Start of THE INPUT
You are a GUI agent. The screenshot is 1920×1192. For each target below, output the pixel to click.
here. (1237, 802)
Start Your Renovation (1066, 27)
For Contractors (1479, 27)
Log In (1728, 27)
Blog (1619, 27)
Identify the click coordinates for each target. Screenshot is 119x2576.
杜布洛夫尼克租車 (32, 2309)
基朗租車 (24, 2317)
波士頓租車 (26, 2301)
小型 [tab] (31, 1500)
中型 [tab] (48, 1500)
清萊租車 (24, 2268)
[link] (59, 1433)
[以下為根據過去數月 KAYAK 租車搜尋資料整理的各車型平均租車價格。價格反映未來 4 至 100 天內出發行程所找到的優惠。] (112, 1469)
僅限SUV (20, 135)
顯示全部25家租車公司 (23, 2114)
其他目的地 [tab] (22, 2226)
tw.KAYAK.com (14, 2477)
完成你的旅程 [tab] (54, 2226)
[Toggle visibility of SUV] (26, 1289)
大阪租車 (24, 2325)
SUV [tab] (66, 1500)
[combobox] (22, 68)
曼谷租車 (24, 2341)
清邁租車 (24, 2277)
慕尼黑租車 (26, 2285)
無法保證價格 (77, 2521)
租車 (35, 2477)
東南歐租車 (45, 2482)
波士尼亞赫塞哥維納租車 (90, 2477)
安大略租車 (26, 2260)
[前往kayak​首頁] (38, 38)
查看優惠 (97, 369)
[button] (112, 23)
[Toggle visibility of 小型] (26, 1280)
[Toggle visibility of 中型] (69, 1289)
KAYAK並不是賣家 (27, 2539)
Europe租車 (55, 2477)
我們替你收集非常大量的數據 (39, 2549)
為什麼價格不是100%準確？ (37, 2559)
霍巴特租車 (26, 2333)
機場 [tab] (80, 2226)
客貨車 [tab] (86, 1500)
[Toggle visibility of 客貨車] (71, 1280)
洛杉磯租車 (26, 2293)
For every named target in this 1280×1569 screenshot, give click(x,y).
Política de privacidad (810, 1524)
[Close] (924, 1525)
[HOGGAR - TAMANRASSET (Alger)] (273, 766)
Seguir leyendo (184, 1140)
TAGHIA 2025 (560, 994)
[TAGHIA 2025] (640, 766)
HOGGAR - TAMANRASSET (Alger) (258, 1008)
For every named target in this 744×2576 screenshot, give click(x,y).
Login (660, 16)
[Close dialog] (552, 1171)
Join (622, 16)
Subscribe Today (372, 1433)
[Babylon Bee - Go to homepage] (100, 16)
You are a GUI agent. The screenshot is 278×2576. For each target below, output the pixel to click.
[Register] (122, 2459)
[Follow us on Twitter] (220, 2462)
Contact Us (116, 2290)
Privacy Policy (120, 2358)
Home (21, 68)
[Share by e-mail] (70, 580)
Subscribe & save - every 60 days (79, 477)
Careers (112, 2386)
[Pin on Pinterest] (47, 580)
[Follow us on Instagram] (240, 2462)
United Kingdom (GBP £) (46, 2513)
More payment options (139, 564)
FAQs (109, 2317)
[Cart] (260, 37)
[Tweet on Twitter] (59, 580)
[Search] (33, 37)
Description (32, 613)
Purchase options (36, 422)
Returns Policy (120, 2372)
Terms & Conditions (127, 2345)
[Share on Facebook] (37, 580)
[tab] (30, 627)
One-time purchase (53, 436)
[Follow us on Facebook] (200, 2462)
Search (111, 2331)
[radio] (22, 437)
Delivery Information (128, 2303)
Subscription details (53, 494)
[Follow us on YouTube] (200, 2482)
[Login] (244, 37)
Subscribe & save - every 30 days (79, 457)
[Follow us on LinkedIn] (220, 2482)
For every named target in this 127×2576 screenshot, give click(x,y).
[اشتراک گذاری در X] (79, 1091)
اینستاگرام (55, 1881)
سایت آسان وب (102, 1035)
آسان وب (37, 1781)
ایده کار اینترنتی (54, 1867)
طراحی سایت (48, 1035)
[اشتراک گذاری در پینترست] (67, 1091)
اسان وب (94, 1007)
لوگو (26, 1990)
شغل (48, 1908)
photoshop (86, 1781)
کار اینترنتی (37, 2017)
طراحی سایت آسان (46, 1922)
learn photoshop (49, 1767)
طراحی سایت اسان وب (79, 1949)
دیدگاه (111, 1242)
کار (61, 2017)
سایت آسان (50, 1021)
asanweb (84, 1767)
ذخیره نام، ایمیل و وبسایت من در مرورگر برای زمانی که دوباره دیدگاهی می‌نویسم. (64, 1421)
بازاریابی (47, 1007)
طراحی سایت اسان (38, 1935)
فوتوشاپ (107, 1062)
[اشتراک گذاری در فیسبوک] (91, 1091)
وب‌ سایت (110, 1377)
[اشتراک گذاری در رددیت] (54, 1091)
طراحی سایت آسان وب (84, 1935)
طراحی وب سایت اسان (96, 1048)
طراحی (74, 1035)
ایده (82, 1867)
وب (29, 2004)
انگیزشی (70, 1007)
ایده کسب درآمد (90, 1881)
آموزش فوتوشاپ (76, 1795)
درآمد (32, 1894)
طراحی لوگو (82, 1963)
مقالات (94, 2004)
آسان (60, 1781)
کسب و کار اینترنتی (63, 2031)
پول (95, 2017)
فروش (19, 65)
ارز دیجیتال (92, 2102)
End of THE INPUT
From the entries above, write out only the lines starting at the line that holds "HOGGAR - TAMANRASSET (Alger) (258, 1008)" and ending at the line that holds "learn photoshop (49, 1767)", keeping both and matching them exactly.

HOGGAR - TAMANRASSET (Alger) (258, 1008)
For every named target in this 744×2576 screenshot, give click(x,y).
Login (660, 16)
[Close dialog] (552, 1171)
Join (622, 16)
Subscribe Today (372, 1433)
[Babylon Bee - Go to homepage] (100, 16)
You are a GUI agent. The screenshot is 278×2576. For each target below, output the pixel to click.
[Register] (122, 2459)
[Follow us on Twitter] (220, 2462)
Contact Us (116, 2290)
Privacy Policy (120, 2358)
Home (21, 68)
[Share by e-mail] (70, 580)
Subscribe & save - every 60 days (79, 477)
Careers (112, 2386)
[Pin on Pinterest] (47, 580)
[Follow us on Instagram] (240, 2462)
United Kingdom (GBP £) (46, 2513)
More payment options (139, 564)
FAQs (109, 2317)
[Cart] (260, 37)
[Tweet on Twitter] (59, 580)
[Search] (33, 37)
Description (32, 613)
Purchase options (36, 422)
Returns Policy (120, 2372)
Terms & Conditions (127, 2345)
[Share on Facebook] (37, 580)
[tab] (30, 627)
One-time purchase (53, 436)
[Follow us on Facebook] (200, 2462)
Search (111, 2331)
[radio] (22, 437)
Delivery Information (128, 2303)
Subscription details (53, 494)
[Follow us on YouTube] (200, 2482)
[Login] (244, 37)
Subscribe & save - every 30 days (79, 457)
[Follow us on LinkedIn] (220, 2482)
For every named target in this 127×2576 screenshot, give click(x,y).
[اشتراک گذاری در X] (79, 1091)
اینستاگرام (55, 1881)
سایت آسان وب (102, 1035)
آسان وب (37, 1781)
ایده کار اینترنتی (54, 1867)
طراحی سایت (48, 1035)
[اشتراک گذاری در پینترست] (67, 1091)
اسان وب (94, 1007)
لوگو (26, 1990)
شغل (48, 1908)
photoshop (86, 1781)
کار اینترنتی (37, 2017)
طراحی سایت آسان (46, 1922)
learn photoshop (49, 1767)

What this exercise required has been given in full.